A Ermelinda Freitas que dá nome à casa nasceu e se criou em Fernando Pó, vilarejo da região de Palmela, na Península de Setúbal. Lá funcionava a vinícola fundada em 1920 por Deonilde Freitas. Era uma empresa bastante modesta. Em 1991, com a morte do marido Manuel João de Freitas, Ermelinda e a filha única, Leonor, à época assistente social, enfrentaram o dilema de vender a propriedade ou continuar. Decidiram seguir em frente e conseguiram muito mais. Manuel vendia vinhos a granel a terceiros. Ermelinda e Leonor estruturaram a empresa e em 1998 passaram a engarrafar parte da produção com marca própria, com assistência do respeitado enólogo Jaime Quendera. Era uma aventura. Compraram 20 barricas de carvalho e, sem adega para colocá-las, adaptaram para isso um quarto da casa de Ermelinda, em cuja sala também funcionava o escritório da vinícola. No início dos anos 2000 iniciaram a construção de uma adega de verdade, com sistema de controle da temperatura dos tanques, lagares de aço e sala de barricas. Mãe e filha herdaram 60 hectares de vinhedos, com apenas duas castas, a tinta Castelão e a branca Fernão Pires. Com o sucesso dos vinhos, passaram a comprar mais terras. Atualmente a família possui 440 hectares plantados com as principais castas portuguesas. A Castelão (antiga Periquita), ocupa 60% da vinha. Há ainda as tintas Touriga Nacional, Trincadeira, Syrah, Aragonês, Alicante Bouschet, Touriga Franca, Merlot e Petit Verdot; e as uvas brancas Fernão Pires, Chardonnay, Arinto, Verdelho, Sauvignon Blanc e Moscatel de Setúbal. Ermelinda Freitas morreu em 2012, aos 81 anos. A dinâmica filha Leonor, e agora também a neta Joana, mantêm a liderança feminina que marca a empresa. A vinícola tem capacidade para produzir até 8 milhões de garrafas por ano, com as marcas Terras do Pó, Dona Ermelinda, Quinta da Mimosa, Casa Ermelinda Freitas, Moscatéis de Setubal e o top Leo D’Honor. A Casa Ermelinda Freitas é uma vinícola respeitada em Portugal e no exterior.
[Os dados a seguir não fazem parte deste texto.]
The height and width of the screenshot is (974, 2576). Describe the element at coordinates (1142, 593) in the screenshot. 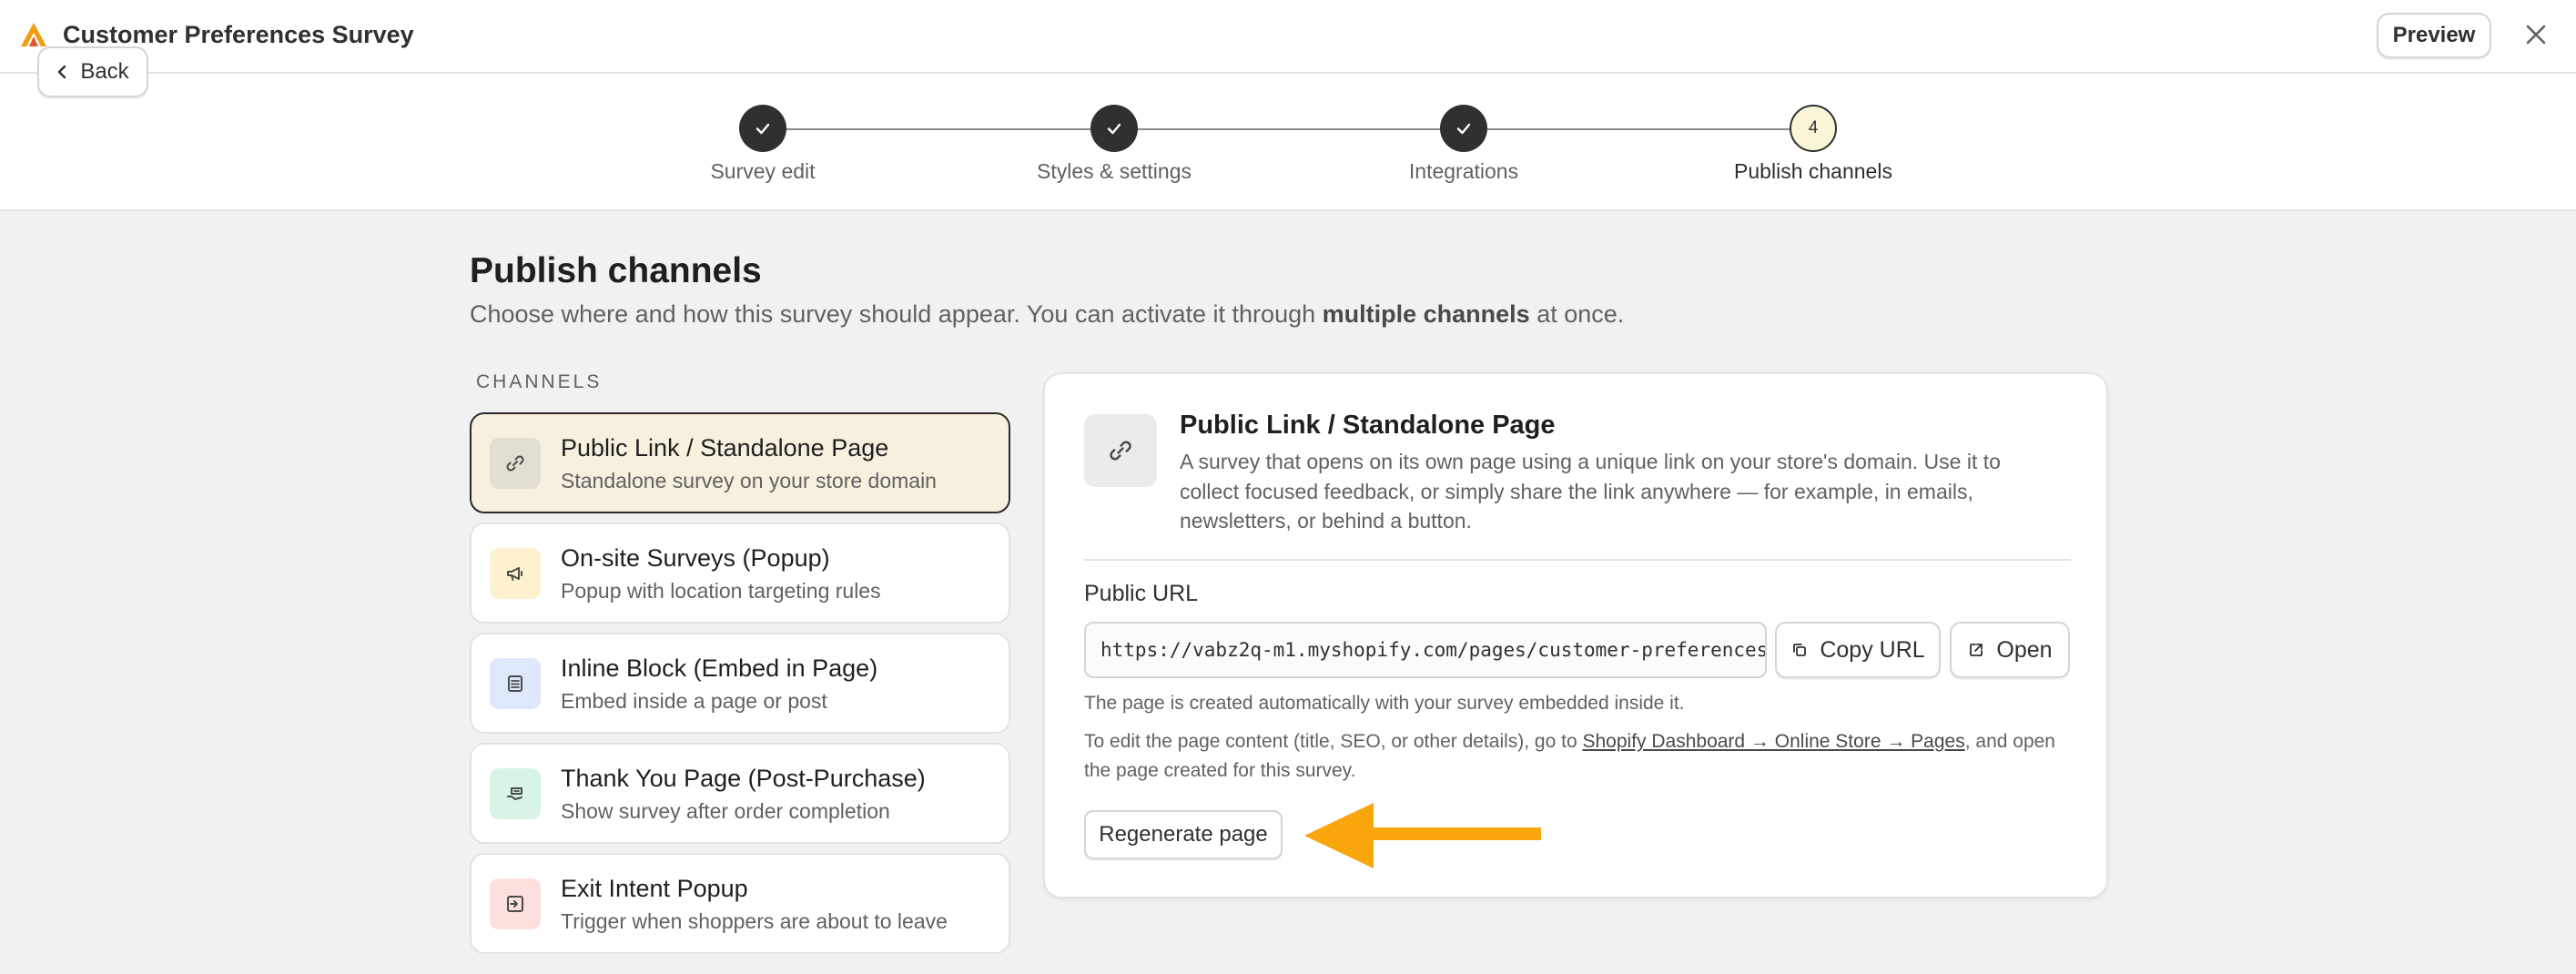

Casa Ermelinda de Freitas Touriga Franca Reserva 2013 – elaborado com 100% Touriga Franca, com amadurecimento de 12 meses em barricas de carvalho americano e francês. Teor Alcoólico de 14,5%. A coloração é de um rubi profundo e brilhante. Os aromas mostram ameixa, frutas em compota, frutas secas e notas florais. Na boca apresenta bom copo, taninos maduros, macios, acidez equilibrada, repetindo as sensações do olfato. Longo final frutado com a compota se mostrando. Avaliação: 92/100 Pontos. Preço: R$110,00, aos participantes da degustação.